Purim is a time where everything is topsy-turvy. It is the celebration and remembrance of the miraculous saving of the Jews in Persia from a decree of death. Purim is celebrated by reading Megillah to retell the Purim story of beauty pageants and heroic bravery. However, a closer look at the story shows that we often skim over a more sinister motif.
Megillat Esther opens with King Abashverosh demanding Vashti’s presence at his lavish party. She refuses and is consequently dethroned, and a search for a new queen begins. A closer look at the texts shows that the search for the new queen is far from the innocuous beauty pageant that was told to us in Hebrew school. Women are captured from their homes, rounded up into a harem, and given one by one to be raped by the king. After that one night, they are imprisoned as concubines, their freedom and dignity stolen from them. This part of the Purim story mirrors the cruel reality of human trafficking today. The trafficking of women and children is an egregious global phenomenon, in which women and children are captured from their homes, imprisoned, and raped daily for the profit of their owners.
Since this is Purim, I will bring up a topsy-turvy element of sex slavery. It not only exists, but also is prevalent in Israel, the Jewish homeland. Women and children, lured with false promises of employment, are trafficked, primarily from the former USSR into sex slavery in Israel. The NGO that I am volunteering with, ATZUM’s Task Force on Human Trafficking estimates that there are 3,000 sex slaves in Israel today. There they are imprisoned and raped ten to fifteen times daily. In the Purim story we are never told what happens to Vashti after she disobeys her order. Vashti simply disappears, her name never mentioned again, and the women are enslaved as concubines, also never to be heard from again. Similarly, the stories of these sex slaves are rarely told, nor their voices heard. Yet through education, awareness, and advocacy (about which information is available on ATZUM’s website http://tfht.org) we can work towards ending sex slavery in Israel.

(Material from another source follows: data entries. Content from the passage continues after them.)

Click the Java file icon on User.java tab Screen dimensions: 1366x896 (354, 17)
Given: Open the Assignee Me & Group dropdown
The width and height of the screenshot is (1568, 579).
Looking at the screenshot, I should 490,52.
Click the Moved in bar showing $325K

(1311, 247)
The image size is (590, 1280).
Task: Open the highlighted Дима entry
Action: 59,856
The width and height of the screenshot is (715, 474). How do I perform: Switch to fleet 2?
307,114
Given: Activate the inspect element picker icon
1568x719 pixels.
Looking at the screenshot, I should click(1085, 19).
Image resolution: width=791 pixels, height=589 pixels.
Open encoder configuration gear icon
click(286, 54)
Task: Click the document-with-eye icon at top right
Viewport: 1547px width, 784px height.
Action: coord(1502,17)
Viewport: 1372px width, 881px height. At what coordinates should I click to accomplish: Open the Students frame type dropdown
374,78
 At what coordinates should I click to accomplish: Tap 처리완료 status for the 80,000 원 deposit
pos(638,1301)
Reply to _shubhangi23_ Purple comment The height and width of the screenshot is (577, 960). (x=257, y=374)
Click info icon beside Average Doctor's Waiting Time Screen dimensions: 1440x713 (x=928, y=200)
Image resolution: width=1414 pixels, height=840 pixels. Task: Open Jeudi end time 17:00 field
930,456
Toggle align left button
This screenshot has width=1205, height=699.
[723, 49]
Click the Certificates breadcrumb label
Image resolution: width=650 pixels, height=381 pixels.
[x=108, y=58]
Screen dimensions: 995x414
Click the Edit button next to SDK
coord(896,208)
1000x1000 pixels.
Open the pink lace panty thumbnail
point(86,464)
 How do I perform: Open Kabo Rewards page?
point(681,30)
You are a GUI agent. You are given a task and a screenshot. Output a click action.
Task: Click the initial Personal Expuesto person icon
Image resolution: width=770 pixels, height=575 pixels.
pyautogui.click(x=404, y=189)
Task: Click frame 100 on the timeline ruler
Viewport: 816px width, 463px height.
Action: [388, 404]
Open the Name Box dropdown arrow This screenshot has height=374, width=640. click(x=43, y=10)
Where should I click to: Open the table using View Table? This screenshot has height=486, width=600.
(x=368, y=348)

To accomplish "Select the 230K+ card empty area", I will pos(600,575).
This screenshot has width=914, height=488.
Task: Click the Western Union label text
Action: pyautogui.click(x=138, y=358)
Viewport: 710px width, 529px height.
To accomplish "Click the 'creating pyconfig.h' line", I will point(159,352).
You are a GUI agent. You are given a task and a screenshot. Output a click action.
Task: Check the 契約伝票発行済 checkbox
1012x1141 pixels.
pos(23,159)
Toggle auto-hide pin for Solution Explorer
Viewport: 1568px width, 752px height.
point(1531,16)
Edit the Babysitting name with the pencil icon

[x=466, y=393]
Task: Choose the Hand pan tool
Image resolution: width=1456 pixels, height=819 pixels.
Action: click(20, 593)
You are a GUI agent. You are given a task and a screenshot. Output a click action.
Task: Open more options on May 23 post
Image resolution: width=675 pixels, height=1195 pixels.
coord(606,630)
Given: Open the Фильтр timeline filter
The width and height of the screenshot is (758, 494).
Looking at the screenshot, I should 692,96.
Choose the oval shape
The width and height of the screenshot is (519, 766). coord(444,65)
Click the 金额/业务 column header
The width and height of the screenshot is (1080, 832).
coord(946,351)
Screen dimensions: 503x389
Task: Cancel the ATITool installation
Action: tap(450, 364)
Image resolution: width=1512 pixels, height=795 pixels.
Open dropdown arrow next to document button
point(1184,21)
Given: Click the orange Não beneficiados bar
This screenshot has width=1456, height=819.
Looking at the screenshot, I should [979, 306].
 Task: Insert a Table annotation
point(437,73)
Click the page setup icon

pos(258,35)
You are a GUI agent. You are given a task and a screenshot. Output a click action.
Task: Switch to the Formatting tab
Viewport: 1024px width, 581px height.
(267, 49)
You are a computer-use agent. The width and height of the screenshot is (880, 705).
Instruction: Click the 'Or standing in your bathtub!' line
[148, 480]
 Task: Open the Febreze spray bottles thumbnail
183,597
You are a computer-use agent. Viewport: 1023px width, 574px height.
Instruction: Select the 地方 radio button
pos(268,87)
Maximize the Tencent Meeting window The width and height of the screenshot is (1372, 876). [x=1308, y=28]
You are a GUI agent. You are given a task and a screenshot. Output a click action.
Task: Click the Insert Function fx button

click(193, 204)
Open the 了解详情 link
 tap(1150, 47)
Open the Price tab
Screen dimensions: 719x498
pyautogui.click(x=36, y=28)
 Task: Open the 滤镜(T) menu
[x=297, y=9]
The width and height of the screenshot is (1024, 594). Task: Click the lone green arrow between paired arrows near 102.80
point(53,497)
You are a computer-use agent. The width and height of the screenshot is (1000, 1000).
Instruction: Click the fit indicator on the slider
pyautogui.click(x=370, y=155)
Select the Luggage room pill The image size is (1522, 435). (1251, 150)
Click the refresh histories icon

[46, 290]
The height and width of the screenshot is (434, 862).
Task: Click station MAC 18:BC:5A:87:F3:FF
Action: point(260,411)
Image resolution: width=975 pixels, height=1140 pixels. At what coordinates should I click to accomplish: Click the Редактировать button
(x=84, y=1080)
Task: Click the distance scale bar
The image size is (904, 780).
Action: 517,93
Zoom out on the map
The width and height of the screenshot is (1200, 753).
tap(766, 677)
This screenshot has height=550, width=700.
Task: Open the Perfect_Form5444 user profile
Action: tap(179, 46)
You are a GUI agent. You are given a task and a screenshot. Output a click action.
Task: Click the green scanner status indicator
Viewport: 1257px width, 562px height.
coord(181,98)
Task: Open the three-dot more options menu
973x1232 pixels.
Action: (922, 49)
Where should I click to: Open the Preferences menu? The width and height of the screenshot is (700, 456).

It was Haman who paid King Abashverosh ten thousand talents of silver to decree to destroy, kill, and annihilate all Jews, both women and children. Today, there is once again an ongoing plot, a profitable venture to violate and destroy the lives of innocent women and children. In the Purim story, Queen Esther summons remarkable courageous and faith to approach the King to save her people. This Purim, may we have Esther’s courage and conviction to save these women and children from destruction.